独白 愉快な“病人”たち

女優・シャンソン歌手・画家 藤田三保子さん(62) 膠原病

藤田美保子さん(C)日刊ゲンダイ

 そのため、しばらくは家事にいそしんでいたんですが、1年半後に勝手に薬をやめてしまった。そうしたら、2~3カ月で膝に激痛が走るようになって、29歳のとき再び2カ月半の入院を余儀なくされました。当時、小学生だった子供たちに“これ以上寂しい思いをさせてはいけない”と改心し、医師の言いつけをきちんと守ろうと心に固く誓いました。

 ところが、「薬を飲んでいる間は妊娠しちゃいけない」と言われていたのに、妊娠してしまったんです。34歳でした。

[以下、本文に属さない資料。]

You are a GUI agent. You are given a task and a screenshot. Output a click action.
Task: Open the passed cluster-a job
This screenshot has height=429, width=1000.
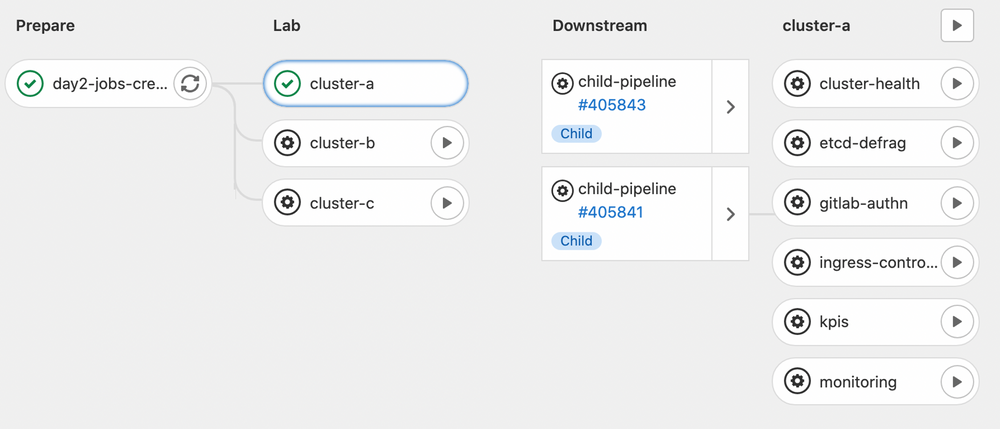365,84
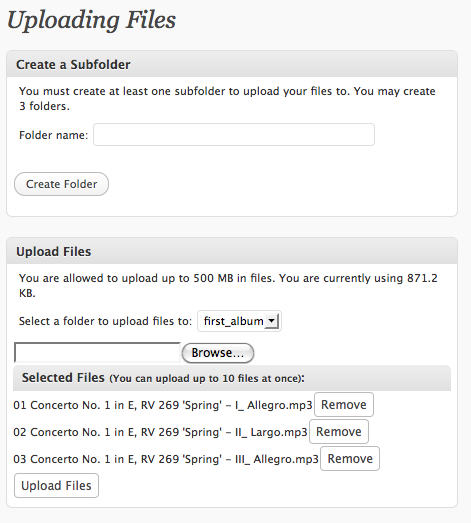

 医師から「身体障害児が生まれる確率が通常の25倍」と言われ、人生で一番悩みました。毎日決意が変わり、どうしたらいいのかわからない。そんなとき、救ってくれたのが担当してくれた妊娠腎の先生でした。同じ種類の病気で出産経験もある先生は、悩む私に力強く「藤田さん、産んでから考えなさい」と言葉をかけてくれたんです。そう言われて“母親の強さってこれなんだ!”と思いましたね。それまで、どうにも整理できなかったことが、ストンと腑に落ちて産む決意が固まり、無事に女の子を出産することができました。